**Prompt**
Wherever the word "will" occurs in the lines below, copy the whole line.

[Entries taken from a collection]
_____
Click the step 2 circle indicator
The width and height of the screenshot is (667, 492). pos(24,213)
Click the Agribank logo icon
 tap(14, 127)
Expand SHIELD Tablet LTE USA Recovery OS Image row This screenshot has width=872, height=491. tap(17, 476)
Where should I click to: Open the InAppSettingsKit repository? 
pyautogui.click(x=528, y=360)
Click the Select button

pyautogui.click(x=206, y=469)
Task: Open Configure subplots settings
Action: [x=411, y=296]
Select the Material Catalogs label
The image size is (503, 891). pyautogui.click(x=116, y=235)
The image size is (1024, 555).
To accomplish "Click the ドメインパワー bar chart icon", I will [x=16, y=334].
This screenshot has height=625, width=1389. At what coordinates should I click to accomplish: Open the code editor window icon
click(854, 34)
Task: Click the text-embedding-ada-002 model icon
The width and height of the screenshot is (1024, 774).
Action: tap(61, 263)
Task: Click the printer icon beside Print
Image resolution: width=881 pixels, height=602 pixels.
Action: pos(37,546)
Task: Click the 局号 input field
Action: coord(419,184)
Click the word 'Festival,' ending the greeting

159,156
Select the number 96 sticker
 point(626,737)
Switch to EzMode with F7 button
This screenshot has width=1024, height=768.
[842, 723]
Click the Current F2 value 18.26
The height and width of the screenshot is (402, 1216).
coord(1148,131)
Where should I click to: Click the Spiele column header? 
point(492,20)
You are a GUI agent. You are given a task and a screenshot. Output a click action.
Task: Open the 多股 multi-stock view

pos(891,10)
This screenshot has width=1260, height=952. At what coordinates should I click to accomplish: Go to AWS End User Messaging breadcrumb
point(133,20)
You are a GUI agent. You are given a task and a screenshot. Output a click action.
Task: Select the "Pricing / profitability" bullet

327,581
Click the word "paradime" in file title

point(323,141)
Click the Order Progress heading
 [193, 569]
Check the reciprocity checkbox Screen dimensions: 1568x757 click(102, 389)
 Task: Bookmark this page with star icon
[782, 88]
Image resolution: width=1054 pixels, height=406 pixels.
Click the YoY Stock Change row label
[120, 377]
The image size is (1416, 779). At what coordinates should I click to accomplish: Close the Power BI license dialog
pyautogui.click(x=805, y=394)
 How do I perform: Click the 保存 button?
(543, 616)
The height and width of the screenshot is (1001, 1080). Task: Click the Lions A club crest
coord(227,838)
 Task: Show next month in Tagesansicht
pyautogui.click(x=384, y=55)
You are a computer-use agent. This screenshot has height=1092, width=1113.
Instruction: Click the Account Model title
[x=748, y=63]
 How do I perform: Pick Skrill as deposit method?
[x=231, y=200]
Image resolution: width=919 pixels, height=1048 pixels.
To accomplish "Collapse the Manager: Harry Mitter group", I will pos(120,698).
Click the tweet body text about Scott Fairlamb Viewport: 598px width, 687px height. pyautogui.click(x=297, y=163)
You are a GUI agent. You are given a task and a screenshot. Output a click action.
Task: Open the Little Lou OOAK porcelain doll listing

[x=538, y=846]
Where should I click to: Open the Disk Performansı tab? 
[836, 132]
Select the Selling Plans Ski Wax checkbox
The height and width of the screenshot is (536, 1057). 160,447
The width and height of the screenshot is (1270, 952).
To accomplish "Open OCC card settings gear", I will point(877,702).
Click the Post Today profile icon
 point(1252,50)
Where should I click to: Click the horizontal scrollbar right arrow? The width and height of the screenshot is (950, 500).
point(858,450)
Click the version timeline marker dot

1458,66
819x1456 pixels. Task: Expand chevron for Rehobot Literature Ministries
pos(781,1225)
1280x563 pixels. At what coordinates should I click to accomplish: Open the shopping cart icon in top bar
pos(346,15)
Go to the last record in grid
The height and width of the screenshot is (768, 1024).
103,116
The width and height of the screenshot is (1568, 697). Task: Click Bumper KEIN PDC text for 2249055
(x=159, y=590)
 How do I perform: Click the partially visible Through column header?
_____
**Solution for this exercise**
To accomplish "Click the ドメインパワー bar chart icon", I will [x=16, y=334].
To accomplish "Collapse the Manager: Harry Mitter group", I will pos(120,698).
To accomplish "Open OCC card settings gear", I will point(877,702).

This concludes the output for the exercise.